A total of 129 hospitals were geographically mapped; 20% were public. The PIPES tool was administered in all hospitals (100%). The mean PIPES index was 10.98 (Personnel = 14.91, Infrastructure = 15.36, Procedures = 37.47, Equipment = 21.63, Supplies = 24.78). The number of hospital beds, operating rooms, surgeons, and anesthesiologists per 100,000 people were 217, 8, 16, and 9, respectively. Deficiencies in infrastructure were significant, whereby 62%, 36%, 16%, and 5% of hospitals lack incinerators, pretested blood, intensive care units, and computed tomography, respectively. Continuous external electricity was lacking in 16 hospitals (12%).

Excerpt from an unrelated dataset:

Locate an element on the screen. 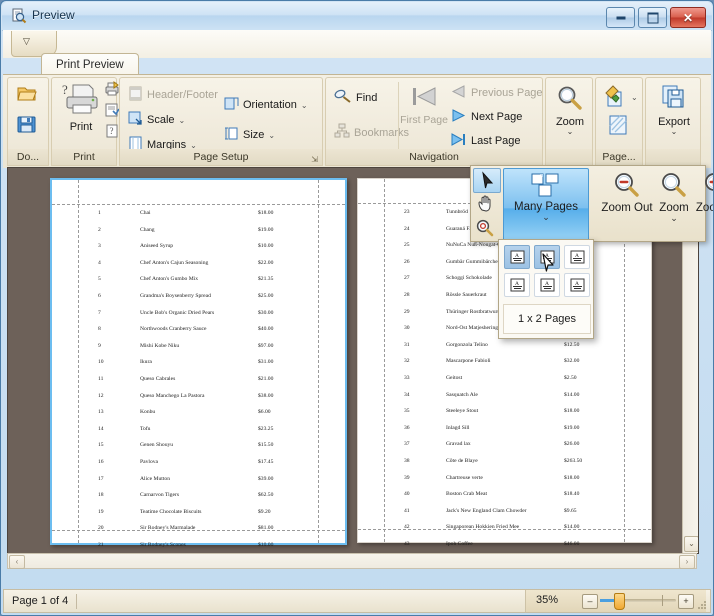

Compared to private hospitals, public hospitals had a lower PIPES index (10.48 vs 11.1, P = 0.022), including lower Personnel and Infrastructure scores (12.31 vs 15.57, P = 0.03; 14.04 vs 15.7, P = 0.003, respectively). Geographically, the administrative governorates with highest refugee concentrations had the lowest PIPES indices.

Conclusions:

Evaluating surgical capacity in Lebanon reveals significant deficiencies, most pronounced in public hospitals in which refugee care is provided and in areas with the highest refugee concentration.